──────── Source data ────────
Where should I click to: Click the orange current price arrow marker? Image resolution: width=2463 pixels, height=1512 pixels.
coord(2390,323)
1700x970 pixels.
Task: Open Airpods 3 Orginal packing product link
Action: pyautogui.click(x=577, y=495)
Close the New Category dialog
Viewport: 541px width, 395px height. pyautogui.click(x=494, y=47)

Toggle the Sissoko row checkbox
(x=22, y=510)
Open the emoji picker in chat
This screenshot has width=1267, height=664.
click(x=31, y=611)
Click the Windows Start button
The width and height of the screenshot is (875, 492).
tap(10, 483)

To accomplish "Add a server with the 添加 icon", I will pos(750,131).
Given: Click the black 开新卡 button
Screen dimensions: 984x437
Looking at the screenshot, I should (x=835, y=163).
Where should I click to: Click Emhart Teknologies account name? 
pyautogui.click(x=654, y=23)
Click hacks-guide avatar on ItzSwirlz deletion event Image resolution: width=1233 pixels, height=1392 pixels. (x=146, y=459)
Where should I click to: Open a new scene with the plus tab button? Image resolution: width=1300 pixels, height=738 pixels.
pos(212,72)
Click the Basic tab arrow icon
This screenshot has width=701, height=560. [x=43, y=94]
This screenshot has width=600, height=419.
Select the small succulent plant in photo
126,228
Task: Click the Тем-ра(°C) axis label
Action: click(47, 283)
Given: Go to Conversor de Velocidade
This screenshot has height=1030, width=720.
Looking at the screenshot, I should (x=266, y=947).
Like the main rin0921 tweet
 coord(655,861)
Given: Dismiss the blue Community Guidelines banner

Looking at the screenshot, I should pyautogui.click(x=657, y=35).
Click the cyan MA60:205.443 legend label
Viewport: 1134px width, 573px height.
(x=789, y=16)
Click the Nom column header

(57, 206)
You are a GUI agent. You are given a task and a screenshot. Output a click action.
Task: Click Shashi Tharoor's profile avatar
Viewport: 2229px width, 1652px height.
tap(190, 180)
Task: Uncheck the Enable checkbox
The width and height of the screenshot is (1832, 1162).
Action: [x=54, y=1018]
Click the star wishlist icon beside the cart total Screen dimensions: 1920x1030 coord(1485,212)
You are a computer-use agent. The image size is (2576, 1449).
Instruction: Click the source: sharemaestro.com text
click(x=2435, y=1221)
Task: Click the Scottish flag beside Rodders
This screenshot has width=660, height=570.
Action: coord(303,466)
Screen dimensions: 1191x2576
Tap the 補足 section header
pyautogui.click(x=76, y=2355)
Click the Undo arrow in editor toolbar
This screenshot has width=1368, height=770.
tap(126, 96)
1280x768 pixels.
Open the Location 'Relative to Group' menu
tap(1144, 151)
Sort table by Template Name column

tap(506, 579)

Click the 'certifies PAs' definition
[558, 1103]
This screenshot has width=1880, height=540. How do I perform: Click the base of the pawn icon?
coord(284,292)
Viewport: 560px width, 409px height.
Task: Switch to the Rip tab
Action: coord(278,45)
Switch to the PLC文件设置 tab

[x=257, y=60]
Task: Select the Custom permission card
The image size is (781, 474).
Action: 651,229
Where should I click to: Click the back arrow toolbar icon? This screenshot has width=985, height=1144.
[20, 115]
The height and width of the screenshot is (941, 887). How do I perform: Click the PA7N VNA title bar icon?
────────
> **What you are asked to do**:
Reproduce all of the material above verbatim, except replace every occurrence of "Where should I click to" with "Which point do I click to".

> **Complete response**:
Which point do I click to: Click the orange current price arrow marker? Image resolution: width=2463 pixels, height=1512 pixels.
coord(2390,323)
1700x970 pixels.
Task: Open Airpods 3 Orginal packing product link
Action: pyautogui.click(x=577, y=495)
Close the New Category dialog
Viewport: 541px width, 395px height. pyautogui.click(x=494, y=47)

Toggle the Sissoko row checkbox
(x=22, y=510)
Open the emoji picker in chat
This screenshot has width=1267, height=664.
click(x=31, y=611)
Click the Windows Start button
The width and height of the screenshot is (875, 492).
tap(10, 483)

To accomplish "Add a server with the 添加 icon", I will pos(750,131).
Given: Click the black 开新卡 button
Screen dimensions: 984x437
Looking at the screenshot, I should (x=835, y=163).
Which point do I click to: Click Emhart Teknologies account name? 
pyautogui.click(x=654, y=23)
Click hacks-guide avatar on ItzSwirlz deletion event Image resolution: width=1233 pixels, height=1392 pixels. (x=146, y=459)
Which point do I click to: Open a new scene with the plus tab button? Image resolution: width=1300 pixels, height=738 pixels.
pos(212,72)
Click the Basic tab arrow icon
This screenshot has width=701, height=560. [x=43, y=94]
This screenshot has width=600, height=419.
Select the small succulent plant in photo
126,228
Task: Click the Тем-ра(°C) axis label
Action: click(47, 283)
Given: Go to Conversor de Velocidade
This screenshot has height=1030, width=720.
Looking at the screenshot, I should (x=266, y=947).
Like the main rin0921 tweet
 coord(655,861)
Given: Dismiss the blue Community Guidelines banner

Looking at the screenshot, I should pyautogui.click(x=657, y=35).
Click the cyan MA60:205.443 legend label
Viewport: 1134px width, 573px height.
(x=789, y=16)
Click the Nom column header

(57, 206)
You are a GUI agent. You are given a task and a screenshot. Output a click action.
Task: Click Shashi Tharoor's profile avatar
Viewport: 2229px width, 1652px height.
tap(190, 180)
Task: Uncheck the Enable checkbox
The width and height of the screenshot is (1832, 1162).
Action: [x=54, y=1018]
Click the star wishlist icon beside the cart total Screen dimensions: 1920x1030 coord(1485,212)
You are a computer-use agent. The image size is (2576, 1449).
Instruction: Click the source: sharemaestro.com text
click(x=2435, y=1221)
Task: Click the Scottish flag beside Rodders
This screenshot has width=660, height=570.
Action: coord(303,466)
Screen dimensions: 1191x2576
Tap the 補足 section header
pyautogui.click(x=76, y=2355)
Click the Undo arrow in editor toolbar
This screenshot has width=1368, height=770.
tap(126, 96)
1280x768 pixels.
Open the Location 'Relative to Group' menu
tap(1144, 151)
Sort table by Template Name column

tap(506, 579)

Click the 'certifies PAs' definition
[558, 1103]
This screenshot has width=1880, height=540. How do I perform: Click the base of the pawn icon?
coord(284,292)
Viewport: 560px width, 409px height.
Task: Switch to the Rip tab
Action: coord(278,45)
Switch to the PLC文件设置 tab

[x=257, y=60]
Task: Select the Custom permission card
The image size is (781, 474).
Action: 651,229
Which point do I click to: Click the back arrow toolbar icon? This screenshot has width=985, height=1144.
[20, 115]
The height and width of the screenshot is (941, 887). How do I perform: Click the PA7N VNA title bar icon?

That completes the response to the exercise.